I bought a skid sprayer from one of our local termite companies. They use them for a few years then they get new ones. Mine is a 50 gallon, 5 hp gas powered, and came with a nice Hannay stainless steel reel and 200 ft of 1/2" hose. I paid $600 for it and works great. I use a Lesco spray gun with either 1.5 or 3.0 gpm nozzle. I have it mounted on a trailer and can move it around as needed. I even spray a couple of my neighbors yards


----------



## Greendoc (Mar 24, 2018)

Jace said:


> I bought a skid sprayer from one of our local termite companies. They use them for a few years then they get new ones. Mine is a 50 gallon, 5 hp gas powered, and came with a nice Hannay stainless steel reel and 200 ft of 1/2" hose. I paid $600 for it and works great. I use a Lesco spray gun with either 1.5 or 3.0 gpm nozzle. I have it mounted on a trailer and can move it around as needed. I even spray a couple of my neighbors yards


In the old days, 10-25 gallon sprayers on trailers or wheelbarrow frames were marketed to homeowners. Those were called estate sprayers. They had engine driven pumps and hose. That went away when national companies came about.


----------



## Jace (Feb 28, 2020)

Greendoc said:


> Jace said:
> 
> 
> > I bought a skid sprayer from one of our local termite companies. They use them for a few years then they get new ones. Mine is a 50 gallon, 5 hp gas powered, and came with a nice Hannay stainless steel reel and 200 ft of 1/2" hose. I paid $600 for it and works great. I use a Lesco spray gun with either 1.5 or 3.0 gpm nozzle. I have it mounted on a trailer and can move it around as needed. I even spray a couple of my neighbors yards
> ...


I had (still have it ) a pull behind sprayer, but this to me works so much better.


----------



## Greendoc (Mar 24, 2018)

The modern pull behind sprayers are jokes next to what was marketed and sold in the 1950s-1970s.


----------



## conroyz28 (Mar 23, 2020)

Best money ive spent on 26k square foot yard


----------



## jal (May 30, 2020)

Greendoc said:


> mre_man_76 said:
> 
> 
> > Greendoc said:
> ...


Have you ever detailed your two nozzle regulator and boom setup? How difficult is it to replicate? I'm trying to decide between a backpack gas vs spreader mate.


----------



## Wfrobinette (Feb 3, 2019)

CarolinaCuttin said:


> I can't imagine spraying 10k with a backpack sprayer more than a few times per year...that definitely sucks.

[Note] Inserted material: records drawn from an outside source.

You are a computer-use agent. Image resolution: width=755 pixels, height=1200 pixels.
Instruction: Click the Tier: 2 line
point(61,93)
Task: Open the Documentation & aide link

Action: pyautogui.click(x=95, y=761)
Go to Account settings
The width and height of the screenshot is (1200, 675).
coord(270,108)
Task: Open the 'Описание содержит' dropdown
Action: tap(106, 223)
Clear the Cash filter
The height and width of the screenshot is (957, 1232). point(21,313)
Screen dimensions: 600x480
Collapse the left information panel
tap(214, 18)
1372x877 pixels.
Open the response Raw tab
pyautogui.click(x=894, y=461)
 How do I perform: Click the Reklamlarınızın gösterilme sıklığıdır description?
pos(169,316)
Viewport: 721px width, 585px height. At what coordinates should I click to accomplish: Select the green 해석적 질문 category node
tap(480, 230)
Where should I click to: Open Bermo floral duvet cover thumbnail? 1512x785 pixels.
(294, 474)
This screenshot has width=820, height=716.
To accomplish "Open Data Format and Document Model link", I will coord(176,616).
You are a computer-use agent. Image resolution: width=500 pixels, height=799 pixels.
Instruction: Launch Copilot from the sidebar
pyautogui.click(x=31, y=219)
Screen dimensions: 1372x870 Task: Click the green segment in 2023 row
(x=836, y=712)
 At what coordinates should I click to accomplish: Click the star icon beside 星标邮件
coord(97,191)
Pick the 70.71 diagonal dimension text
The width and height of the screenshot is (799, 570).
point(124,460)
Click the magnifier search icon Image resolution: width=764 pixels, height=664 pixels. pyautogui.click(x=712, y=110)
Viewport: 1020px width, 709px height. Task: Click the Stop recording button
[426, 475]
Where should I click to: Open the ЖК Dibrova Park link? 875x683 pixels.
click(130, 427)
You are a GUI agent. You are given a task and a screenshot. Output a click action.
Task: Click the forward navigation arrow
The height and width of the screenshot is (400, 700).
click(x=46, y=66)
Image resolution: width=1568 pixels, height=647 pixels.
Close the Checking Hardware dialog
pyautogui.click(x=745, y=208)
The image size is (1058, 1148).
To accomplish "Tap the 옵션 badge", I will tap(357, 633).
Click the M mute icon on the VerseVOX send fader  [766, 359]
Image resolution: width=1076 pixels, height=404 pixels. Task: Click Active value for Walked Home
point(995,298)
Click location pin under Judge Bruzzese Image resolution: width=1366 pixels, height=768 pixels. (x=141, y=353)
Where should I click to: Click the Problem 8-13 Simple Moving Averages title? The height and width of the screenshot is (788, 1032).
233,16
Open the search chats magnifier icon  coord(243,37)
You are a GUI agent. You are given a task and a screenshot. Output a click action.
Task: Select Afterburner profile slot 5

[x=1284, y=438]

Really? I have 6k and it takes less than 30 minutes to get it done. Though I have a battery powered and use teejet AIXR tips. I don't bother with dye either.


----------



## CarolinaCuttin (Sep 6, 2019)

Wfrobinette said:


> CarolinaCuttin said:
> 
> 
> > I can't imagine spraying 10k with a backpack sprayer more than a few times per year...that definitely sucks.
> ...


Yes, this is a good point. If I had a lawn that size I would have gotten a battery powered sprayer also. I did a pre-emergent application for my parents, 10k with a manual pump backpack sprayer. Filled up 3 times and it took about an hour. Uhg.


----------



## david_ (Aug 22, 2019)

hsvtoolfool said:


> The third hassle is cleaning. For that, I just thow away each SprayersPlus 105Ex and buy a new one. It helps to buy in bulk to get the best prices. A 25% discount is typical when buying a standard pallet of backpack sprayers. Of course, I don't discard the tiny Li-Po batteries. I'm saving them to build a large super-battery for an electric conversion on my Delorean. I hope to store 1.2 gigawatts of power. By now you should realize this is blathering nonsense and I'm just testing to see if anyone read this far.


I did. :lol:


----------



## hsvtoolfool (Jul 23, 2018)

@david_ Thank you! It's been a month and my feelings were getting a widdle hurt.


----------



## seebryango (Feb 21, 2019)

@hsvtoolfool I just read all of the posts in this thread and cracked up when I got to yours. Very well done


----------



## AUspicious (Apr 16, 2020)

Spraying isn't my favorite thing, either. I currently have a 2-gal handheld pump sprayer. To ensure I'm getting consistent coverage, I have to stop and pump the sprayer every 10 paces or so because the spray force starts to weaken after that distance. This is because I walk very slow in order to spray 1 gal per 1k sqft. So I have to fill the sprayer four times. I'm thinking about getting another 4-gal backpack sprayer...I had one years ago but it cracked...I probably could have repaired it but didn't feel like fooling with it. A new 4-gal sprayer would cut my work in half, roughly, and I can pump as I walk. I've also thought about a battery operated push sprayer, but the reviews I've read on the ones I can afford have been mixed. I need to figure something out because it's time for PGR again.


----------



## seebryango (Feb 21, 2019)

For those using a 1- or 2-gallon pump sprayer and are hesitant on the $150-300 investment on a battery backpack sprayer, I have had good results with my $20 4-gal sprayer from Harbor Freight.... yes, I know, it's from Harbor Freight but I only have 5500sf and it was $20. It is hand pump but I can do that while walking instead of stopping. Also, a TeeJet nozzle will drop right in as a replacement for the one that comes with it


----------



## Southern Lawn (Dec 31, 2019)

"For that, I just thow away each SprayersPlus 105Ex and buy a new one. It helps to buy in bulk to get the best prices. A 25% discount is typical when buying a standard pallet of backpack sprayers"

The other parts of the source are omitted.